Last month sources with knowledge of the matter told Reuters Saipem was in pole position to win the pipeline contract which could be worth up to $2 billion.
In a statement on Friday Saipem said the North Caspian Operating Company had awarded Saipem the contract for the construction of two 95-kilometre pipelines.
"The construction will be completed by the end of 2016," it said.
Saipem, 43 percent owned by Italy's national oil company Eni , won a contract back in 2004 to lay the original pipelines for the $50 billion Kashagan development project.
First production at the field, already plagued by delays and cost overruns, finally started in September 2013 but was halted just weeks later after the discovery of gas leaks caused by stress fractures.
Kashagan's oil is 4,200 metres below the seabed at very high pressure and associated gas reaching the surface was found to have mixed with some of the highest concentrations of toxic, metal-eating hydrogen sulphide ever encountered.
As a result Saipem said the two new pipelines will be made of carbon steel internally clad with a corrosion-resistant alloy layer.
"Works to mend that technological mishap which occurred in 2013 are planned to be completed in December 2016," Kazakh Energy Minister Vladimir Shkolnik was cited as saying by local media.
"Production costs at such large-scale projects as Karachaganak and Tengiz are pretty low, and we are confident that Kashagan's will be the same," he added.

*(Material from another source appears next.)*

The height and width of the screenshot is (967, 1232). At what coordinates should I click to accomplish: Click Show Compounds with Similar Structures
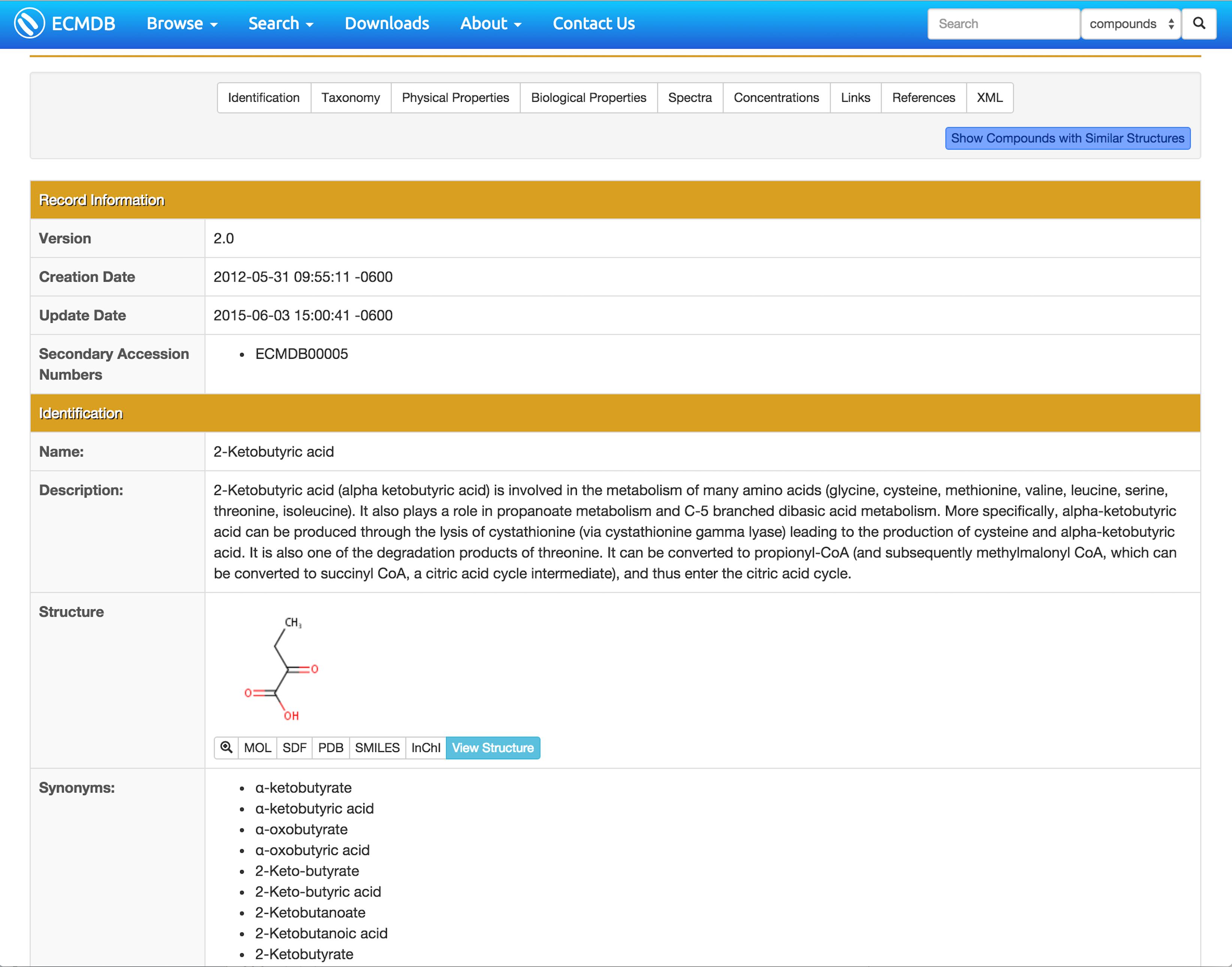[1067, 137]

However, Kazakh officials have previously said that actual production from the field is not expected to resume before the second half of next year.
Saipem has lost around 10 billion euros of its market value over the past two years after two profit warnings, a corruption investigation in Algeria and a grim industry outlook.
In December its shares fell sharply when Russia's South Stream gas pipeline project it had won contracts for was scrapped.
However, according to offical documents of the Trans Adriatic Pipeline (TAP) Saipem has now pre-qualified for a tender to lay pipelines for a separate project that will bring Azeri gas to Italy.